Big Rides: 30,000 In South Africa
I'd just got in from a 2 hour ‘training battle’ in 4°C driving rain – the kind that cuts your face… Meanwhile in South Africa – Pez-Fan Bevan Lewis was lining up for some sunny summer riding with 30,000 of his friends in the world 2nd largest timed event – their 94.7 Cycle Challenge – this looks like fun.

Dear Pez - It’s your loyal readers from South Africa again...

The Nelson Mandela bridge looking into Johannesburg.

As your season over there is all but wrapped up for the winter, I thought I’d share with you one of our biggest races of the year. It’s called the 94.7 Cycle Challenge (named for a local radio station) and runs aproximately 94.7km through the streets of Johannesburg. It takes place during the last weeks of November every year and this year enjoyed its 10th anniversary – still quite a puppy in comparison to all those European races I know.

When an event attracts 30,000 riders – you know it’s big time.

But what makes this race a big dog is that there are in the region of 30,000 competitors in the event – and every one of them are timed, making it the second largest timed cycling event in the world – the Largest being the Argus in Cape Town in February with a limited entry of 35 000 cyclists.

I think we all understand what’s going on here....

This year we decided instead of racing through the streets of JHB we would rather kick back and take it easy with some mates at the back end of the race and enjoy some of the sights and festivities of the day. So I have included some pics for you to show what the back end of a MAJOR fun ride looks like – and believe me it looks completely different to the front end of the race.

We could not agree more.

Some of the interesting things about the race include the fact that all the riders have 100% road closure for the ride … this includes a +/- 20 km stretch of highway at the beginning of the race (one of the busiest highways in the country) completely closed to all traffic except those on their bicycles. Everyone gets a time and finishing position at the end of the race – everyone, pros and funriders ride the exact same course. This year we had our local tour de France pro, Robert Hunter (Phonak) take a corporate group around the course for charity.

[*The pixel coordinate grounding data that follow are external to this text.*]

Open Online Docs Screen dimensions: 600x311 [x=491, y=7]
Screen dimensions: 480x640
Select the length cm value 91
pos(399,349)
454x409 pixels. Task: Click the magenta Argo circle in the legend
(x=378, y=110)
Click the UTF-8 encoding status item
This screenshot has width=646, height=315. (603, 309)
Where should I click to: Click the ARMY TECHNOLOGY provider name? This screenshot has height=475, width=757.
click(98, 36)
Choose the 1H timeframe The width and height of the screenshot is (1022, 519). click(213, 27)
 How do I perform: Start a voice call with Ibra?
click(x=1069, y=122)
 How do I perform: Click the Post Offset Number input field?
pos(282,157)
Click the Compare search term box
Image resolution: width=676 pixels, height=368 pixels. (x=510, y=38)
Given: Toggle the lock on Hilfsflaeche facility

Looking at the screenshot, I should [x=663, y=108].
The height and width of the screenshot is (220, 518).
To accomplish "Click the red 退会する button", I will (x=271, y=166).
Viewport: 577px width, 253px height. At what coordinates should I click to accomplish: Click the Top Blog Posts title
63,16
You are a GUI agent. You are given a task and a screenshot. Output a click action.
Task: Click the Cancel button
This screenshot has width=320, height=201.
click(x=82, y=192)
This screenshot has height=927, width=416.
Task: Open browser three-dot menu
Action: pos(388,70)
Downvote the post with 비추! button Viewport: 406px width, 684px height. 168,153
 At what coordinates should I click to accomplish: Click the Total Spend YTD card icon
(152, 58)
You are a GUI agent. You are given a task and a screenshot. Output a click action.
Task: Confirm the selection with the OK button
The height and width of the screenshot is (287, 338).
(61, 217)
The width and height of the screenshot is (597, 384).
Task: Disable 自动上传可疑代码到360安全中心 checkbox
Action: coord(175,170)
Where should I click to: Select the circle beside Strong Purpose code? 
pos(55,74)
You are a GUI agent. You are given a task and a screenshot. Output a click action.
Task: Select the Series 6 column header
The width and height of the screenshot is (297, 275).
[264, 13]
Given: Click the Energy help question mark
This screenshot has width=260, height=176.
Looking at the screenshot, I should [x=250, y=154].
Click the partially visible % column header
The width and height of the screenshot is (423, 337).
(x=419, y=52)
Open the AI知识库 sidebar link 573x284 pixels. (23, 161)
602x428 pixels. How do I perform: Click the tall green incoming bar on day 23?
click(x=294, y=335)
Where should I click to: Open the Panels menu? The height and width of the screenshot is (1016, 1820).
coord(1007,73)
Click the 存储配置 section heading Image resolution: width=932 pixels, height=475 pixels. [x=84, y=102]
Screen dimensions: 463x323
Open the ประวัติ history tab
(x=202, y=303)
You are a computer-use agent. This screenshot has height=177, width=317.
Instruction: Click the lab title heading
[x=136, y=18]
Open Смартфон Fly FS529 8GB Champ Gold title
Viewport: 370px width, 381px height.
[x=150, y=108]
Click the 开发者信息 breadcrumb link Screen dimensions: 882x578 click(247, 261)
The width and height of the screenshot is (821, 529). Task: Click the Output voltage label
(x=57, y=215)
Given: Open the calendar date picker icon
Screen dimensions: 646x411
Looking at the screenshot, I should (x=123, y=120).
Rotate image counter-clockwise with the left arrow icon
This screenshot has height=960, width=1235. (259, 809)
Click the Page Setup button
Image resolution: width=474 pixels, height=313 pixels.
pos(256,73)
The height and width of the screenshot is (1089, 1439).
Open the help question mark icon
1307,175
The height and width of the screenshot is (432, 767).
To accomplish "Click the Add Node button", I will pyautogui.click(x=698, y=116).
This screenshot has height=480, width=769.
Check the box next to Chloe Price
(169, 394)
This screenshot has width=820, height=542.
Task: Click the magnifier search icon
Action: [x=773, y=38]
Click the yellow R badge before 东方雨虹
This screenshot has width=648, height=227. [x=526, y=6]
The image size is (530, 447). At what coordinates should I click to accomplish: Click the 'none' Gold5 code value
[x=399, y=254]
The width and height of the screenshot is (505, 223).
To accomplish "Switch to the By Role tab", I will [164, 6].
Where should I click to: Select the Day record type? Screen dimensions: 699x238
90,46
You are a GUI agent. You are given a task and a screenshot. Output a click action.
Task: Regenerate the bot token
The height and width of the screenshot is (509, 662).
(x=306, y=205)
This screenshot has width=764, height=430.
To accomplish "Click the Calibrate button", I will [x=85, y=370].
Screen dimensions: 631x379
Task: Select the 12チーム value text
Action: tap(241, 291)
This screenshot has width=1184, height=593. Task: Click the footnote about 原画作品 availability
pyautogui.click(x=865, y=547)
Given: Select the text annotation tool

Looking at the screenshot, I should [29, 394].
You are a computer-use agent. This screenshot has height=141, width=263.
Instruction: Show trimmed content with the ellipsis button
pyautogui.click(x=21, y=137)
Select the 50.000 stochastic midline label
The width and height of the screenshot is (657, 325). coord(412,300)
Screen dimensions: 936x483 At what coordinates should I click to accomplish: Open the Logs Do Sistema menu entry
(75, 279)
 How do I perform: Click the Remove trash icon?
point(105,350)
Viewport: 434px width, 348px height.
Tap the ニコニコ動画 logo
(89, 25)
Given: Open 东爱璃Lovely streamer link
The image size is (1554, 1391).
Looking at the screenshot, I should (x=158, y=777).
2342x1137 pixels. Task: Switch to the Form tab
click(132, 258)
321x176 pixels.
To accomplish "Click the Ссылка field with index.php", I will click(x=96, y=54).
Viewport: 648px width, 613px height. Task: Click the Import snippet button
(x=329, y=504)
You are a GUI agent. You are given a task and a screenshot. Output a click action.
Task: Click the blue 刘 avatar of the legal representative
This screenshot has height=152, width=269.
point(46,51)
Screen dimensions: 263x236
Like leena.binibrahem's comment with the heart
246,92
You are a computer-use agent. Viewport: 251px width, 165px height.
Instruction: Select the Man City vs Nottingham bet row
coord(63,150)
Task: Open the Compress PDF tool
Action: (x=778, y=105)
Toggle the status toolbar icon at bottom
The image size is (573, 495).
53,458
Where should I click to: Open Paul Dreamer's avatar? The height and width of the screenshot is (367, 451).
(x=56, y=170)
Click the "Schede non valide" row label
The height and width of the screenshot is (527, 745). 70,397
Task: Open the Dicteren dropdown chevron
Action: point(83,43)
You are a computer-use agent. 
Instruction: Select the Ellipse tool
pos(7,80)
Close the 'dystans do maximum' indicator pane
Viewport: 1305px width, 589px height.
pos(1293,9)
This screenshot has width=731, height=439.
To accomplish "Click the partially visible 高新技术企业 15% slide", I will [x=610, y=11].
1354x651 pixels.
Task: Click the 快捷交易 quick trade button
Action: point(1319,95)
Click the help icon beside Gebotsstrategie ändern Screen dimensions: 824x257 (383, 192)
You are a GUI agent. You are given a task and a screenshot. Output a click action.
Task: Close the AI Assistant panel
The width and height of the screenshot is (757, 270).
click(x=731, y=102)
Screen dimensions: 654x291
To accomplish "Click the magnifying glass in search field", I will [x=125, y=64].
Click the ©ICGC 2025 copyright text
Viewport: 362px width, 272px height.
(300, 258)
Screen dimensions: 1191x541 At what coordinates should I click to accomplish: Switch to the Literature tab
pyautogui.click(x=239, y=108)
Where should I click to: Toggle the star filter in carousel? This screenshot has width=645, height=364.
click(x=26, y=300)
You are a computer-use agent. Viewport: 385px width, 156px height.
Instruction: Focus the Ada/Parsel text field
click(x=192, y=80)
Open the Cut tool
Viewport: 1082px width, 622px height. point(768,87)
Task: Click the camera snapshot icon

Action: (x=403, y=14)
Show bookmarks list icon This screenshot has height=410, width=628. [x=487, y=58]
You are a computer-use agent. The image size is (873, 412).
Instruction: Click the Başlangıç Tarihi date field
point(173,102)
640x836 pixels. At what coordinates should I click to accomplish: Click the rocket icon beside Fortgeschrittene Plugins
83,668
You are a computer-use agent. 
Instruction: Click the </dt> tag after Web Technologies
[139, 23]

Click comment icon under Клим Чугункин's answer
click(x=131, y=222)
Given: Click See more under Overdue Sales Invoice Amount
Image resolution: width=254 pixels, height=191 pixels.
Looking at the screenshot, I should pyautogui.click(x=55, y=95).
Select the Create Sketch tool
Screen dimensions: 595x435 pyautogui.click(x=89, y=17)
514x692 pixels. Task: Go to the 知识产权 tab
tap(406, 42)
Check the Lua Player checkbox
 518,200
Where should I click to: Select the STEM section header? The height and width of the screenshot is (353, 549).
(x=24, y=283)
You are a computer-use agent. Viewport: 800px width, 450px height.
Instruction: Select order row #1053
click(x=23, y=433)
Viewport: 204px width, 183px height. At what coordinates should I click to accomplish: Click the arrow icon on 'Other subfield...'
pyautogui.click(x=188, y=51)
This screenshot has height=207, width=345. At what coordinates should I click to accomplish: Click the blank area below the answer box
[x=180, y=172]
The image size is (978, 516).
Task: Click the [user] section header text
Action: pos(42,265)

We first met Bevan and Clyde in Brescia at the 2006 Giro – these guys are full-on PEZ-Fans from South Africa.

The first group of the day leaves at around 5:30 am (these are the racing pro’s) and the last group of the day leaves at around 9:30 am. So by about 7:30 in the morning there are 96 odd km of road completely closed off and filled with cyclists – the last guys come in at around 3:30 pm.

We also had Live TV coverage this year with Phil Liggett and Paul Sherwin here to add to the atmosphere.

What morning show host worth his salt isn’t ready to put his arse on the line for a little radio promo?

So if you ever decide to pop over to South Afirca try make it in November in Johannesburg or FAR BETTER in March in Cape Town where you can bring your bike and join in a truly unique type of ride – and in Cape Town a really beautiful one too – not too mention thousands of candidates for your daily distractions!